Sources say he recently was given two weeks' punishment in July (a "suspension" or a "probation," depending on who you talk to); his column was also missing for a time because his father died.
He was back in the paper July 17, but apparently further angered his bosses. In a brief item on a cookbook by TV host Jim Coleman, he had this quote from the author: "Whatever our show's theme, we invariably ended up focusing on the men and women working behind the scenes to bring the food to our tables -- the fishermen, farmers, growers, suppliers and chefs. I could spend all day talking to them and learning, and in many cases I did."
Coleman's publicist says the chef never talked to DeMers.

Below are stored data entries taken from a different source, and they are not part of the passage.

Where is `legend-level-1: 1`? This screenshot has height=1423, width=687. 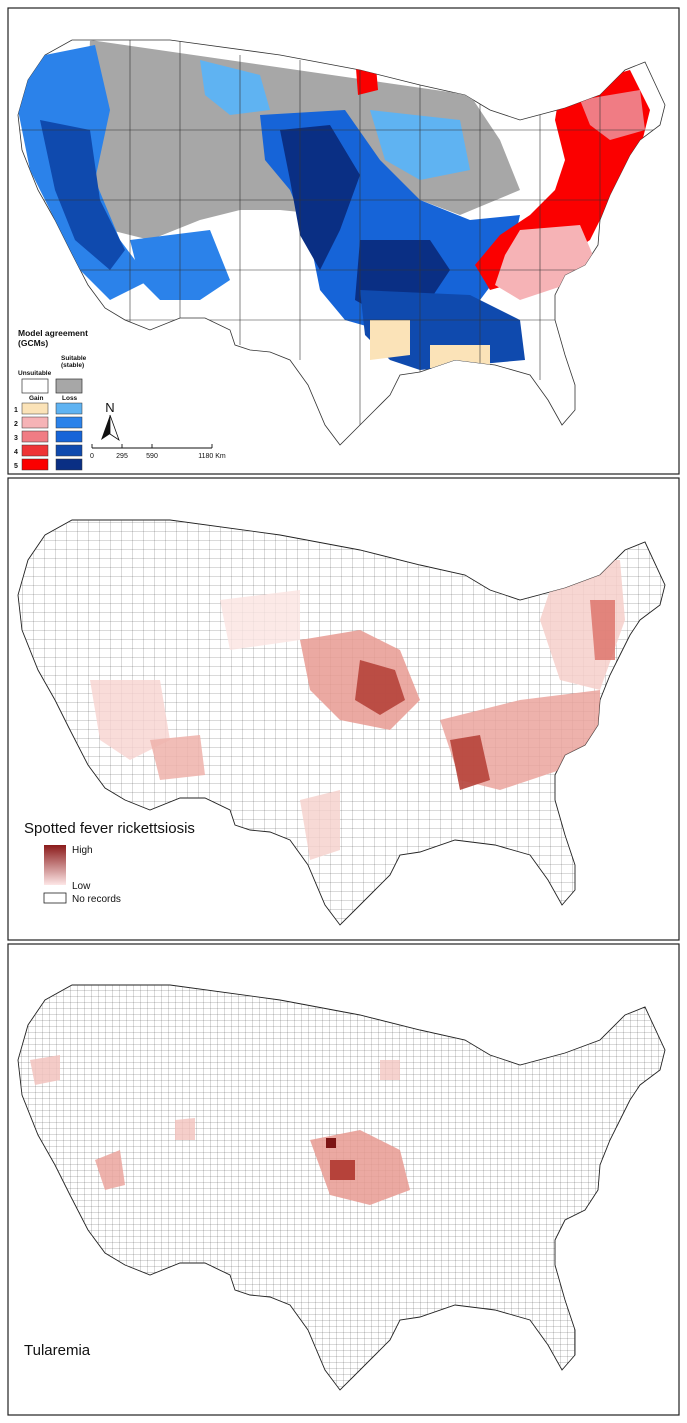 legend-level-1: 1 is located at coordinates (16, 410).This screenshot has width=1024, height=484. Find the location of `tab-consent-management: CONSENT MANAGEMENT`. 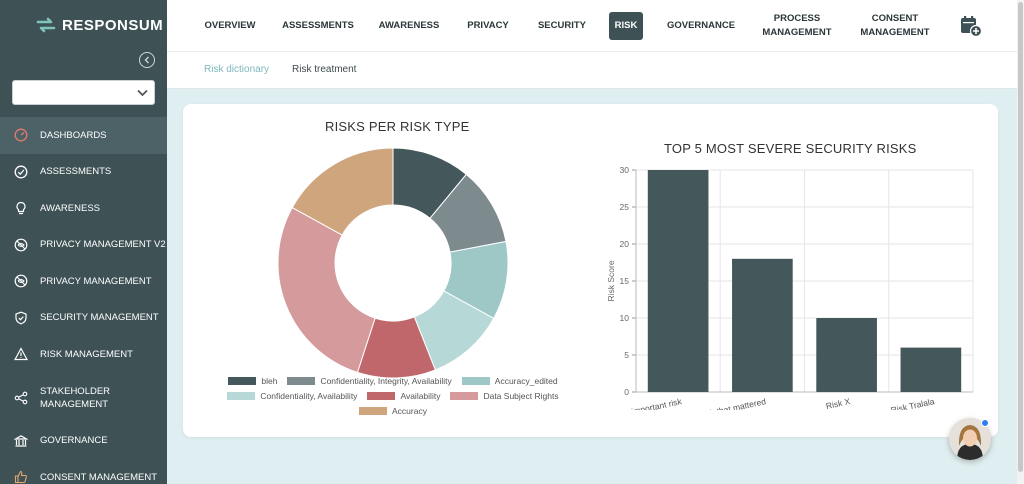

tab-consent-management: CONSENT MANAGEMENT is located at coordinates (895, 26). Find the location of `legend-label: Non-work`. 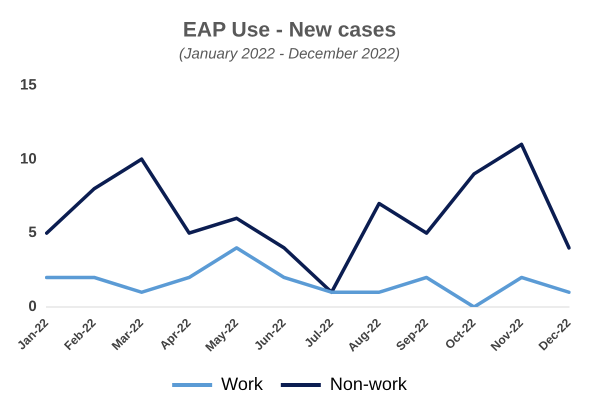

legend-label: Non-work is located at coordinates (369, 384).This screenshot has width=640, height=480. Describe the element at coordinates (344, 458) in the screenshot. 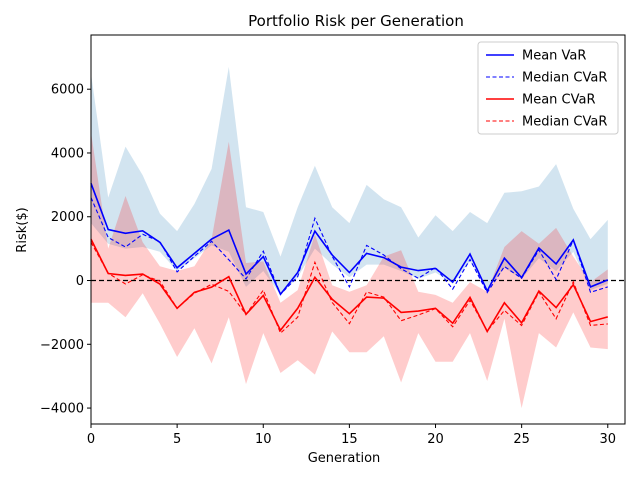

I see `x-axis-label: Generation` at that location.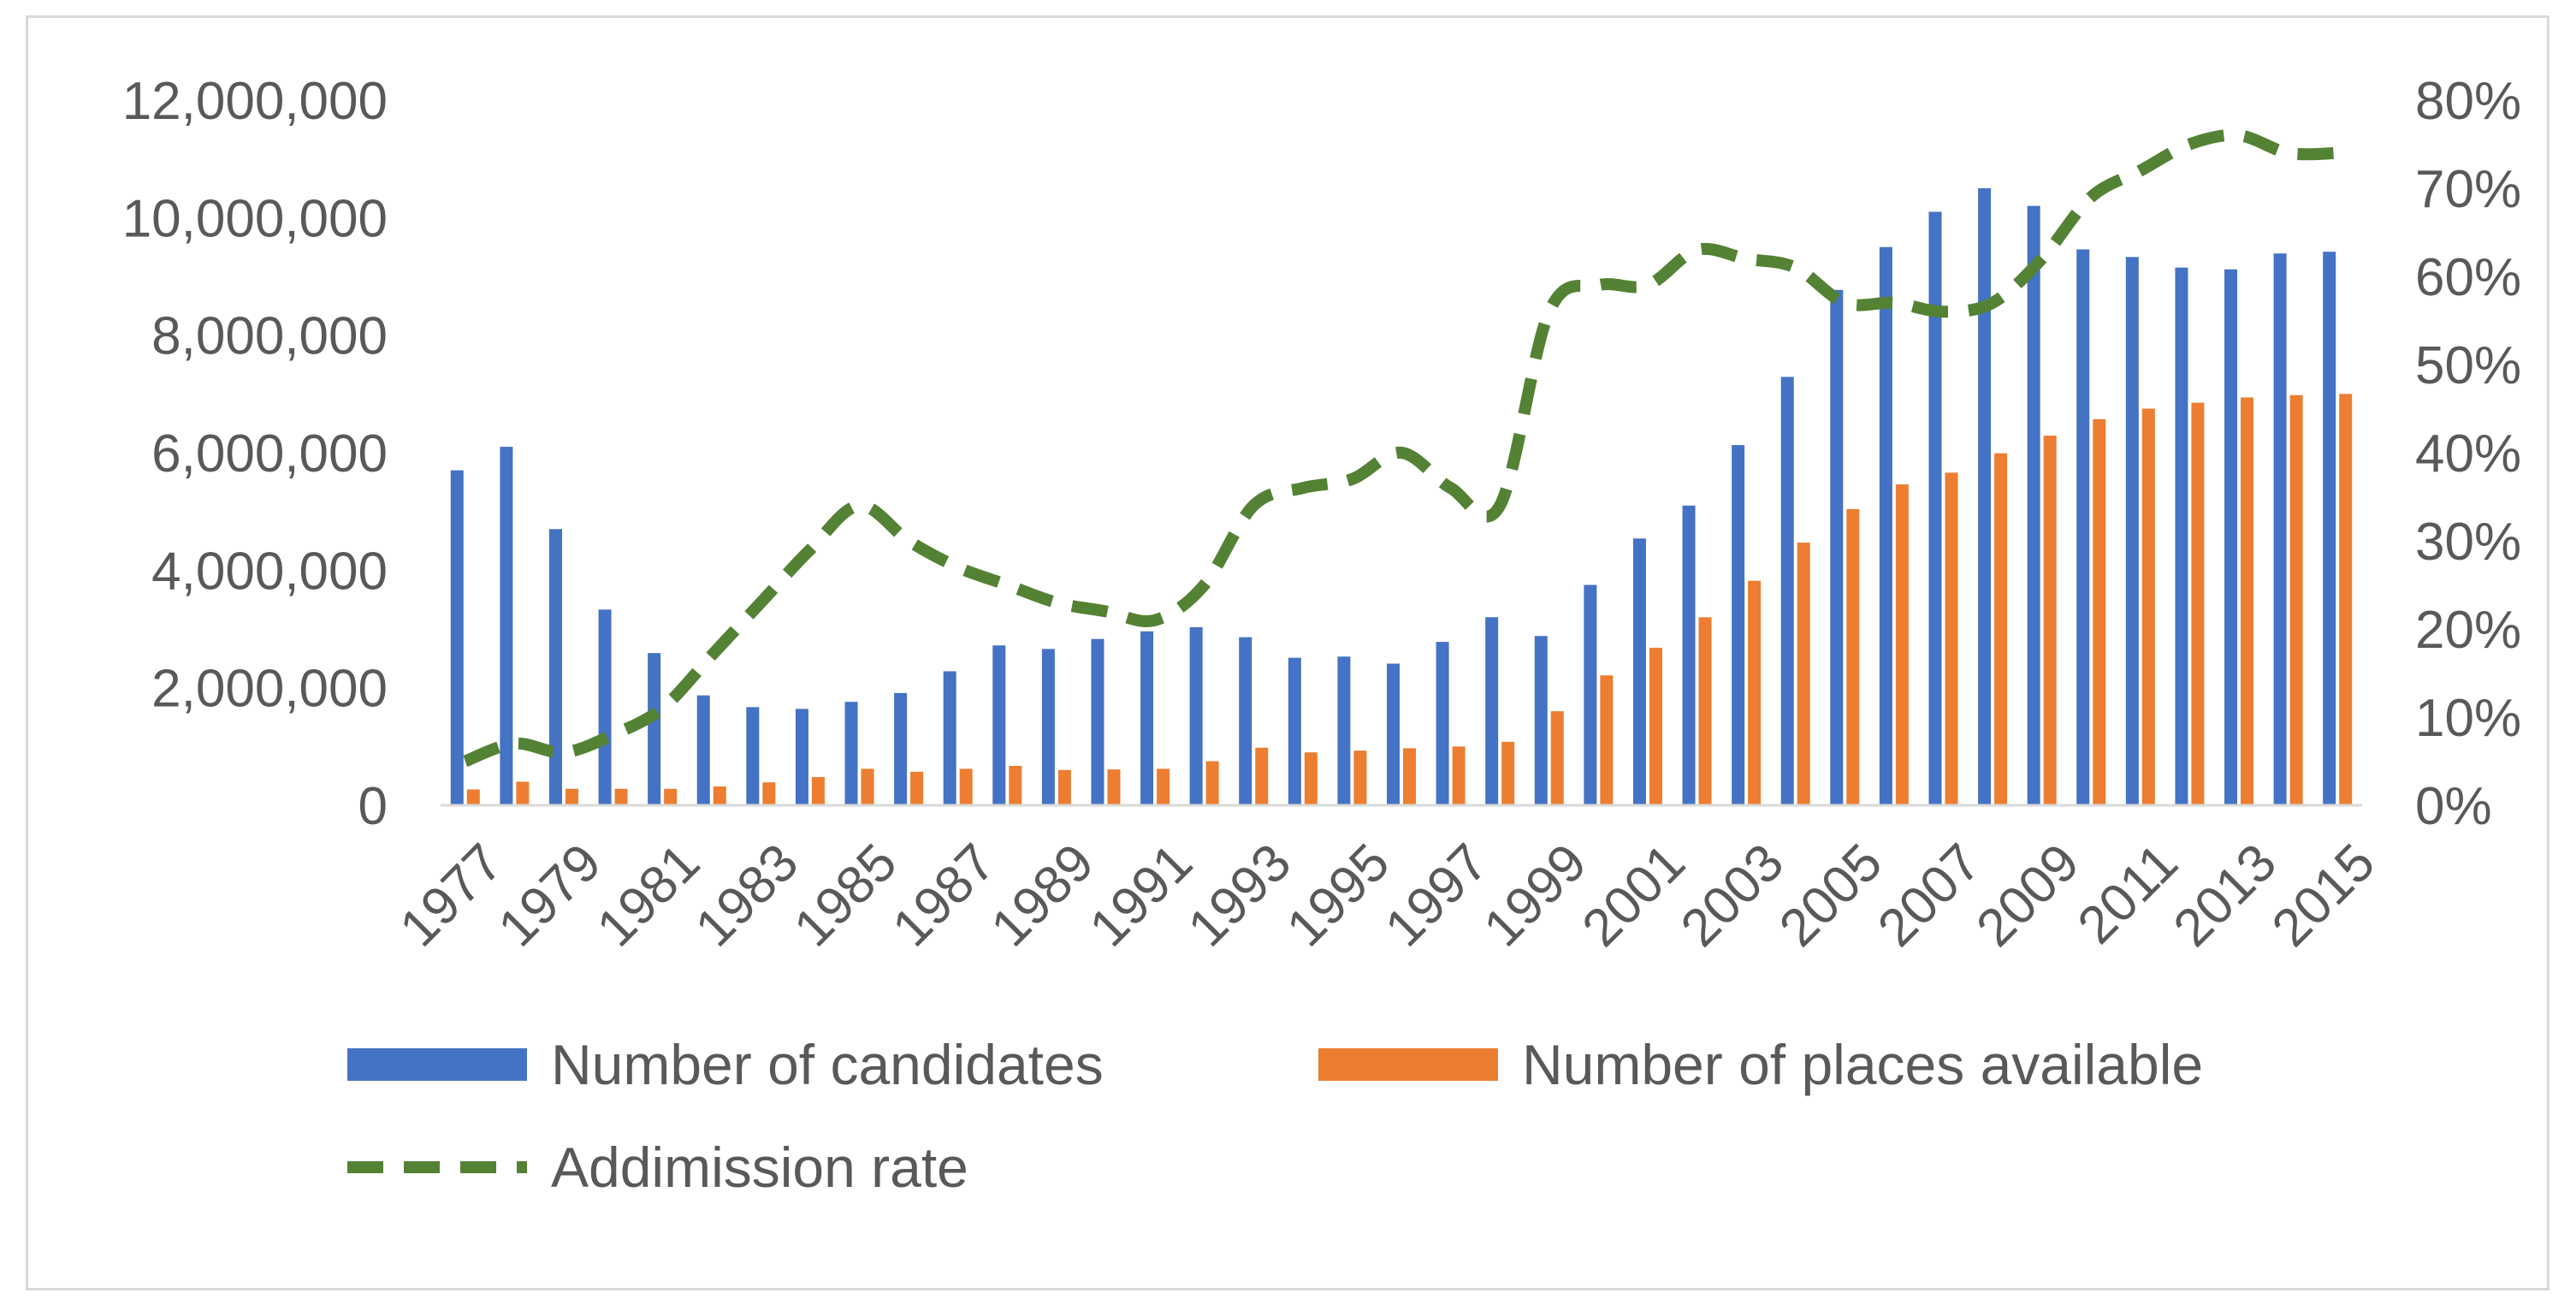  Describe the element at coordinates (2468, 718) in the screenshot. I see `right-tick-label: 10%` at that location.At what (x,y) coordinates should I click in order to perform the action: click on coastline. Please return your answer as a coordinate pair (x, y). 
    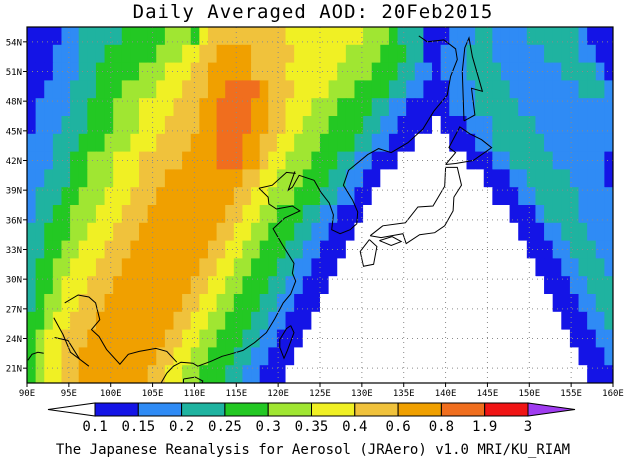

A spokeswoman for publisher Clarkson Potter couldn't track down any press release with that quote included. But the quote shows up verbatim on a food Web site called www.globalgourmet.com. Site editor Kate Heyhoe says the page has been up since December, and consists of a Clarkson Potter press release. (The page notes that information was "provided by the publisher.")
DeMers didn't return our calls, but he did e-mail a statement to Cleverley Stone, the editor of a local food-industry Web site, www.cleverleysnewsletter.com. "The Houston Chronicle and I have amicably decided to go in separate directions, leaving each free to pursue what each is most passionate about," DeMers wrote.
One thing DeMers is apparently passionate about is cookbooks: Chronicle folks say that when he cleaned out his office, he really cleaned out his office. Along with review copies he received during his tenure, classic books left by Criswell were gone, too.